For years, tribal leaders tried to get ownership of the Marksville Historic State Park, a place that is home to burial sites. Marshall Pierite, the chairman of the Tunica-Biloxi Tribe of Louisiana describes the land.

Racing Magpie, an arts collective in Rapid City, SD, was awarded $40,000 over two years from the Wagner Foundation and VIA Art Fund. Peter Strong and Mary Bordeaux talked with ICT’s Shirley Sneve about the grant.

For years Darryl Tonemah has worked with tribal communities and organizations to tackle both mental health and physical health. He has a Ph.D. in counseling, psychology and cultural studies. He's also an award-winning musician. Now he’s blended both in a podcast series called "The Singing Psychologist."

After three years, the largest gathering for Native people in Alaska is back. The Alaska Federation of Natives annual convention brought in thousands of delegates and participants across the state. Leaders addressed critical issues of public policy and government for the Alaska Native communities. ICT’s McKenzie Allen-Charmley reports.
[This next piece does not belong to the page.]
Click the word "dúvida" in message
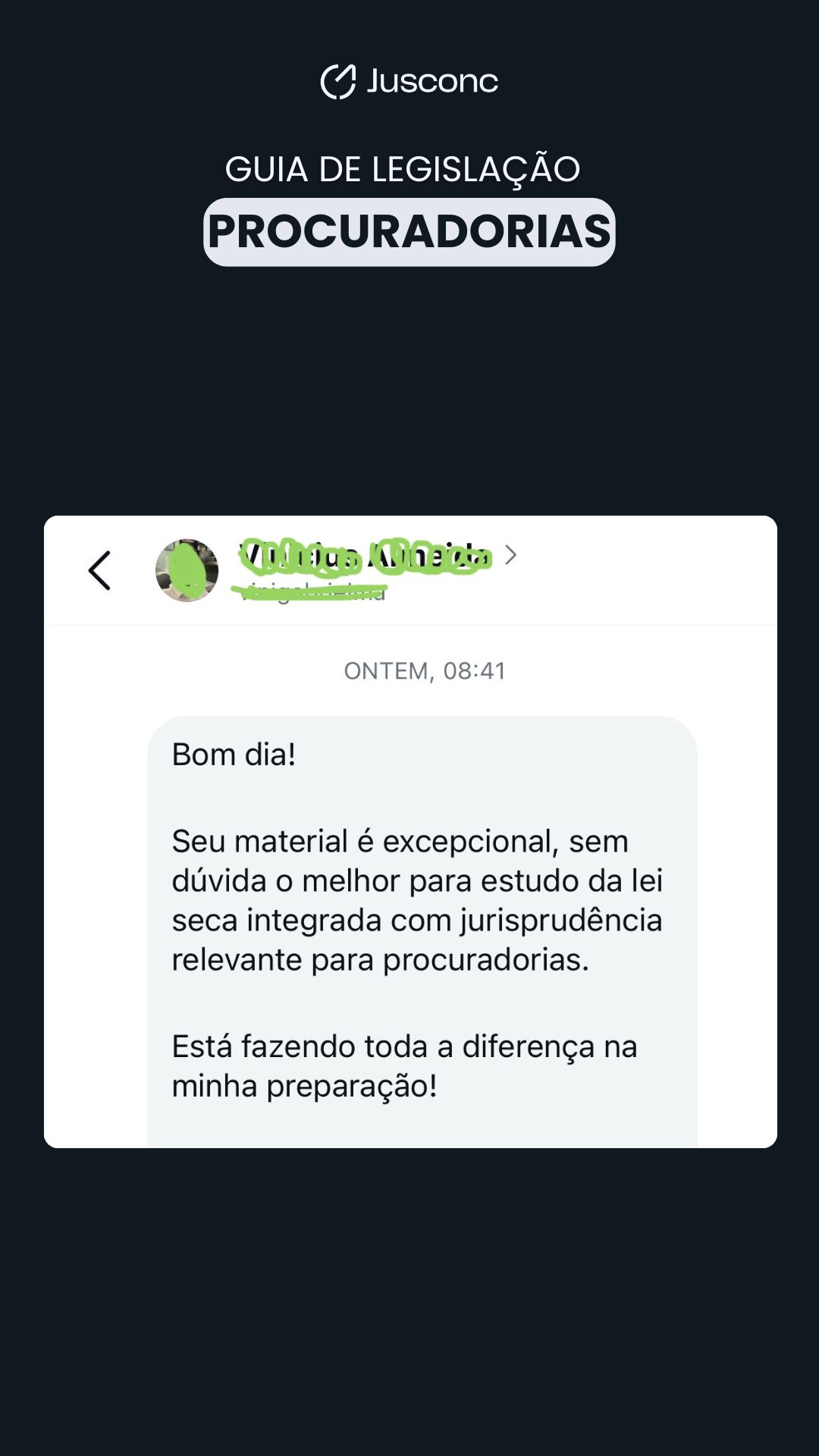Image resolution: width=819 pixels, height=1456 pixels. pyautogui.click(x=218, y=880)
A slice of our Indigenous world

  • In California where a tribal nation is suing the federal government for allegedly violating its tribal sovereignty. Earlier this week, the Hoopa Valley Tribe renewed a lawsuit it filed against the Trump administration in 2020. The lawsuit alleges that the U.S. Bureau of Reclamation failed to collect over $340 million from California farms that rely on federally-supplied water.
  • State recognized tribes in Alabama and North Carolina are continuing to work towards becoming federally recognized. Groups in both states are hoping that two outgoing U.S. senators can help them achieve what has been just out of arm's reach. 
  • A ground search of a former boarding school has been delayed. Last year, the Kansas Historical Society announced it would partner with the state’s geological survey and the University of Kansas to conduct a ground-penetrating radar survey at the Shawnee Indian Mission. Chief of the Shawnee Tribe Ben Barnes said the tribe was not consulted about the proposal.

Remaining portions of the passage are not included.